OBJECTIVE: Transcribe the listing lines that run between the line holding "Click the Deselect All button" and the line holding "Click ZeroGPT 100%", inclusive.

INPUT MATERIAL:
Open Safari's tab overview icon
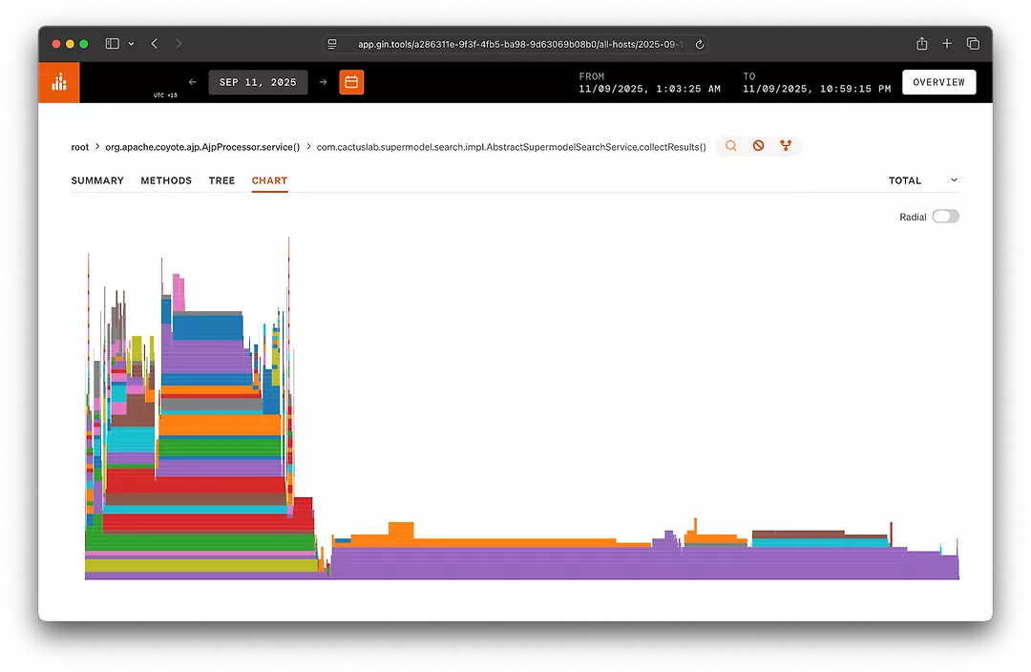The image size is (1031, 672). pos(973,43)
--
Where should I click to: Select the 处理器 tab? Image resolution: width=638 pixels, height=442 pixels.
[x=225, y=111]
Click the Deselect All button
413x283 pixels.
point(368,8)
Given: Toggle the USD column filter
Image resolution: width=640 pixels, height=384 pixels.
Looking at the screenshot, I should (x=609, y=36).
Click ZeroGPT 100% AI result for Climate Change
* * *
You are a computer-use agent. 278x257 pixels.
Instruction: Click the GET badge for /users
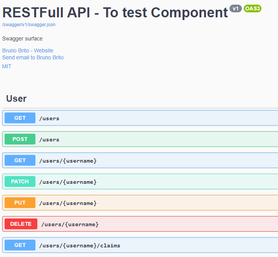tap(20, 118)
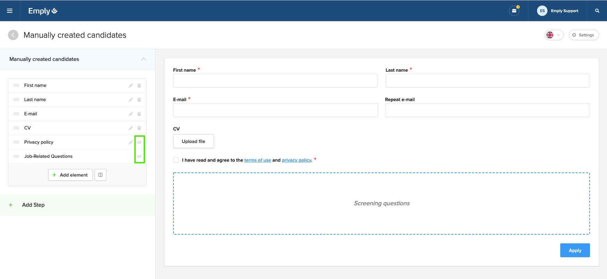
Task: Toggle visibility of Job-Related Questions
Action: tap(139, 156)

WRITTEN ANSWER:
Click the Deselect All button
413x283 pixels.
point(368,8)
Given: Toggle the USD column filter
Image resolution: width=640 pixels, height=384 pixels.
Looking at the screenshot, I should (x=609, y=36).
Click ZeroGPT 100% AI result for Climate Change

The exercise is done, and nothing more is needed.